The real untapped resource: Unstructured Data
The only positive aspect of the analogy we can leverage is the idea that a raw resource should be refined to extract more value. Defined simply, structured data is information stored in data stores that maintain some schema structure of the data, with defined types and often relationships between data. Unstructured data is often without any structure context such as images, video, emails, documents, text files, and many other sources of data. By all accounts, most of the data that companies collect is unstructured data. For most organizations, over 80% of their data is unstructured. For some organizations, it can be closer to 90% of their total data. Some call this unstructured data “dark data” because much of the value remains to be extracted. The true value therefore lies in extracting not only the value of structured information, but also that of unstructured data. The oil barons of the information economy are those who are doing it best – the Googles, Facebooks, Amazons, Microsofts, and their ilk of the world.

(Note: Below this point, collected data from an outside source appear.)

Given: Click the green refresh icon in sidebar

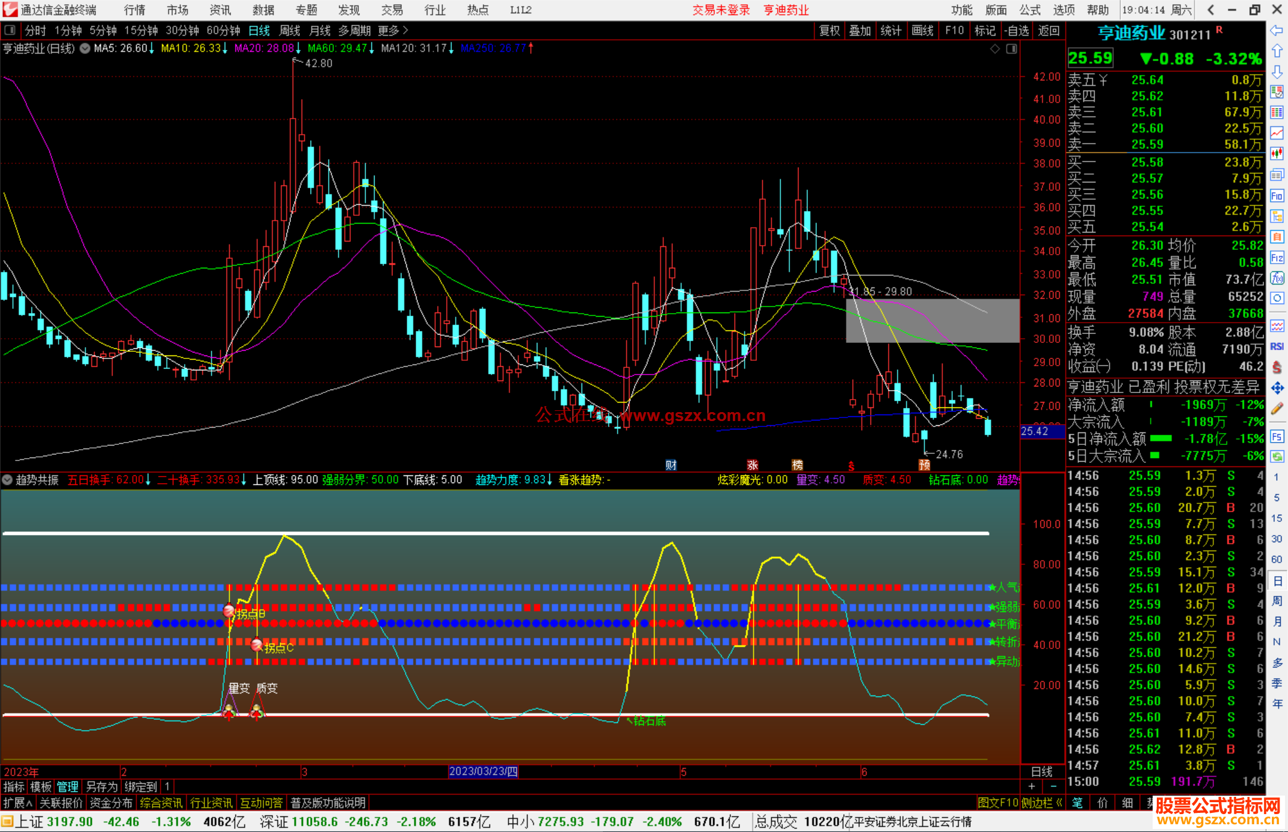Looking at the screenshot, I should coord(1277,457).
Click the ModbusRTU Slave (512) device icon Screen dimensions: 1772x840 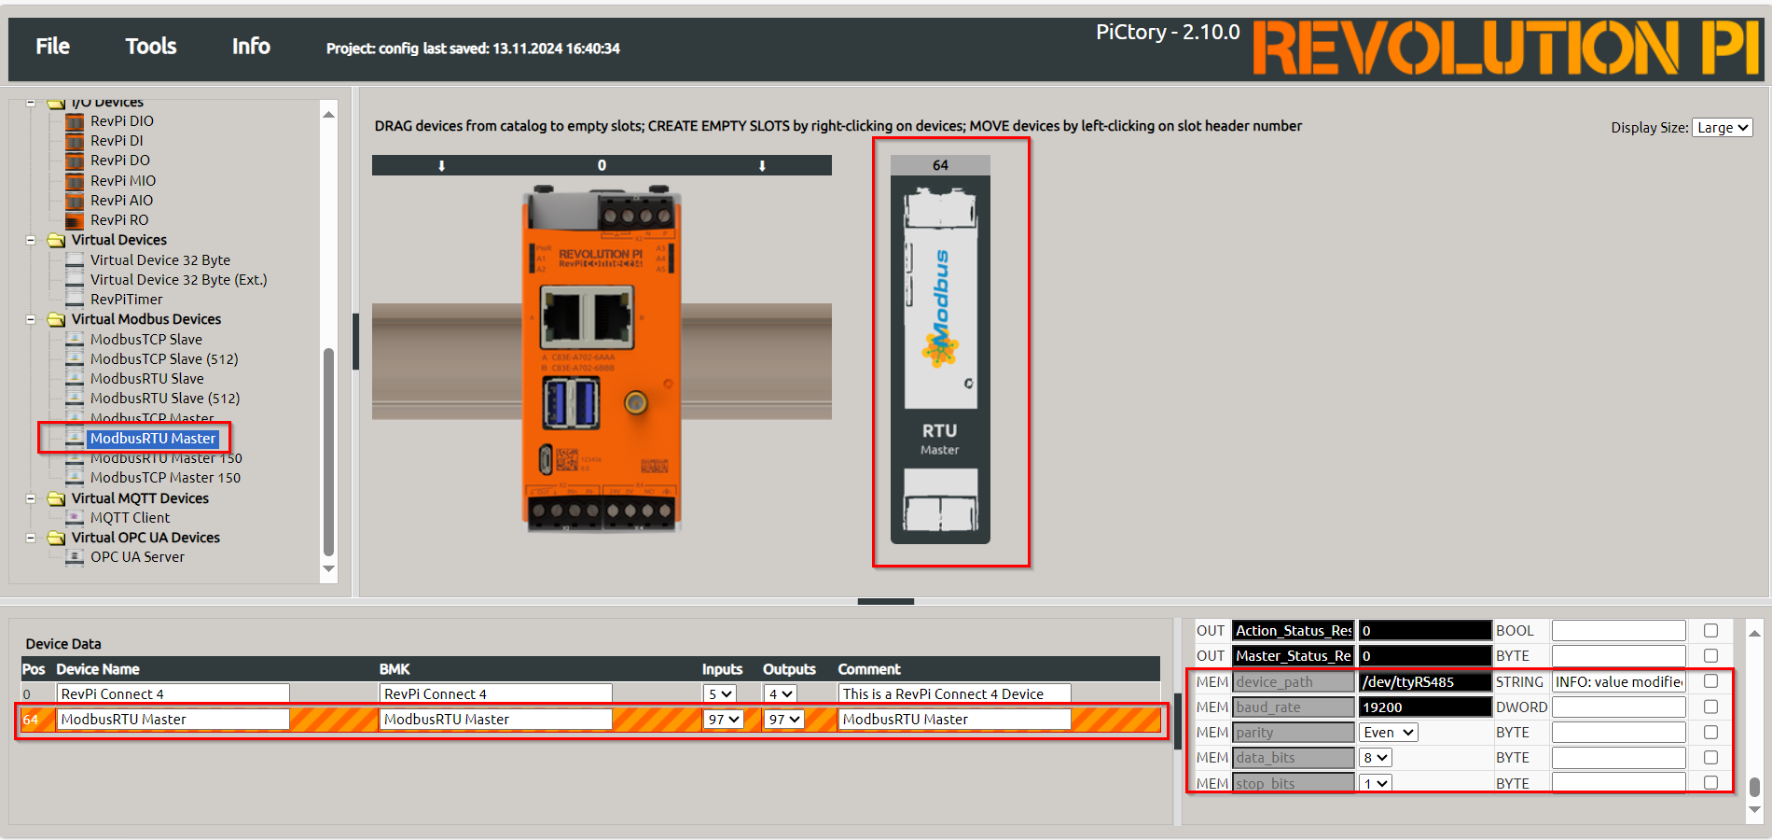click(x=75, y=398)
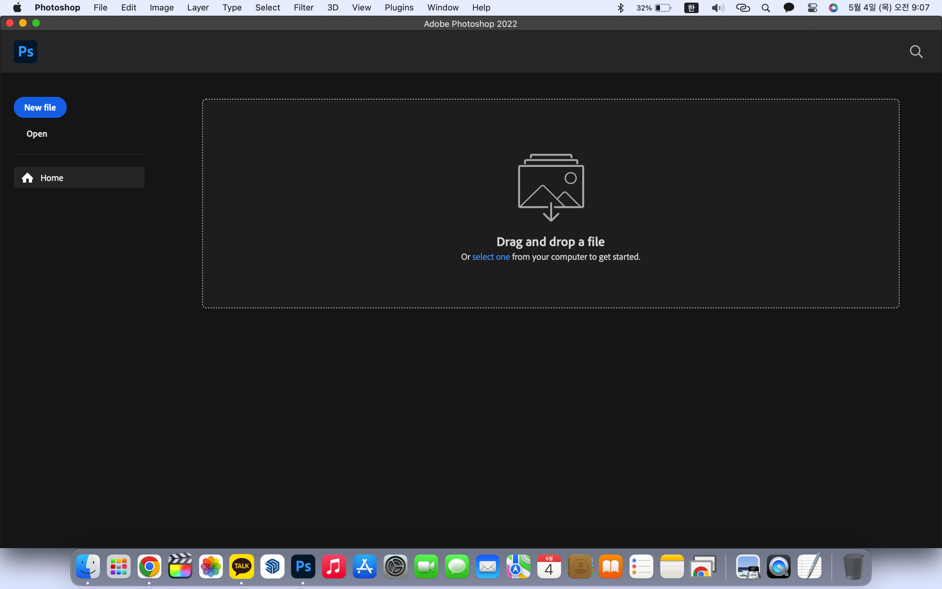Open macOS Control Center toggles

click(812, 7)
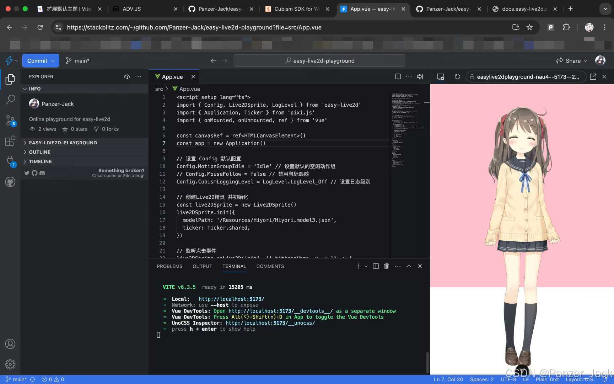Kill the terminal using the trash icon
This screenshot has width=614, height=384.
point(386,266)
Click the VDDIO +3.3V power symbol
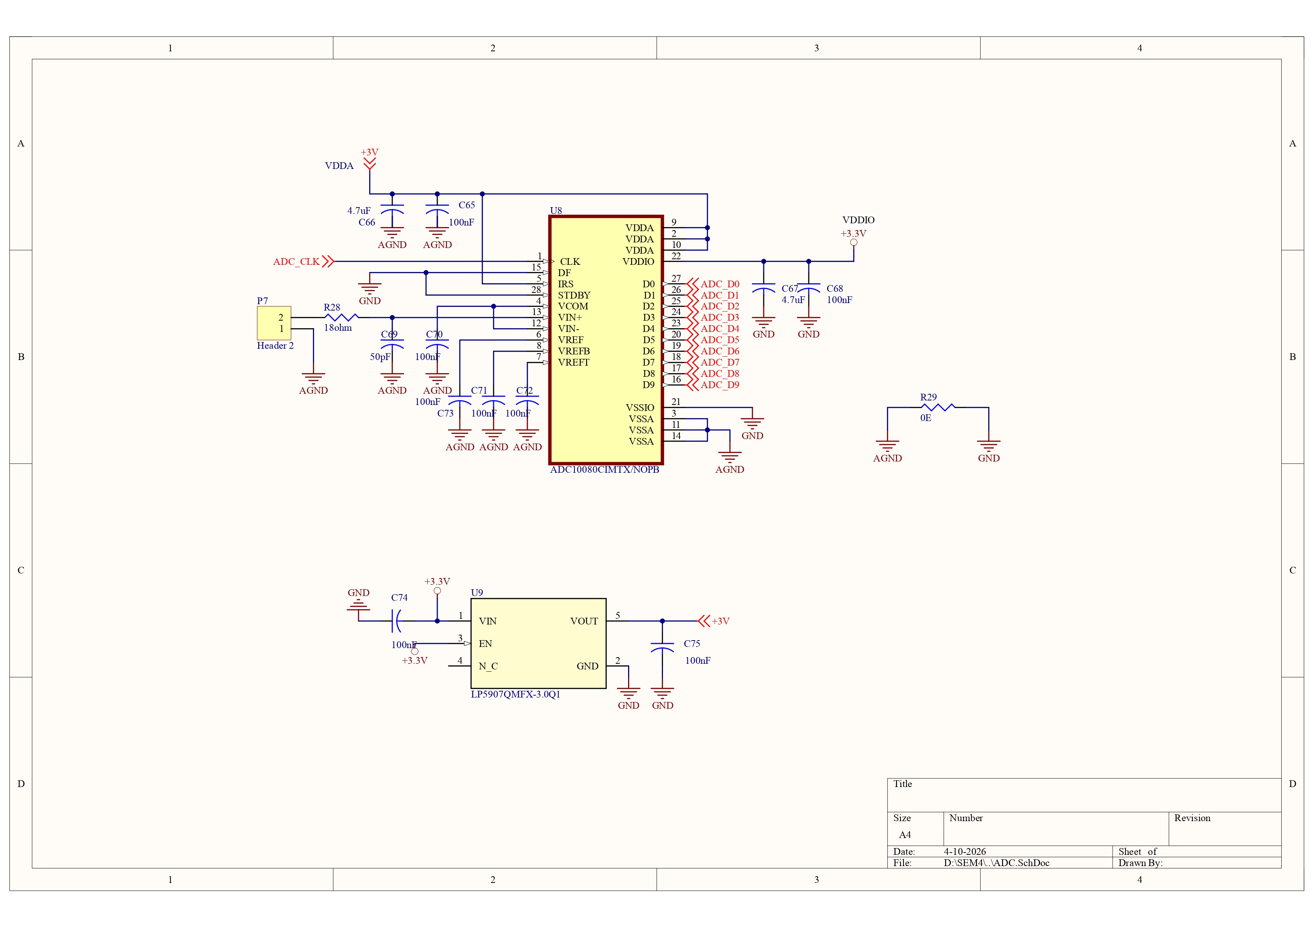Image resolution: width=1315 pixels, height=929 pixels. click(x=853, y=241)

Artificial intelligence and machine learning are very data hungry. Huge amounts of data is needed to train AI models. The challenge comes from turning big data assets into valuable machine learning training models. Just like the concentration of wealth in the oil economy was with a few oligarchs and state-run organizations, so too are we starting to see concentration of big data-powered AI with a few large companies that have amassed tremendous quantities of big data. But unlike oil, big data-powered AI is available to any organization that can create a strategy for collecting quantities of unstructured and structured data suitable for machine learning and appropriately refining that data to extract increasingly more value from it over time. Doing this right is part of what will power companies to the next evolution in their digital transformation strategies.
Forward thinking organizations are becoming “AI First”, and to be AI first, you need to be data first. But don’t have the backwards perspective that data is the new oil, because it’s not. Data is an almost limitless resource, but it’s up to you to extract the value and promise of what it can become. Data is potential, and it’s up to you to realize its full potential, especially in the context of AI.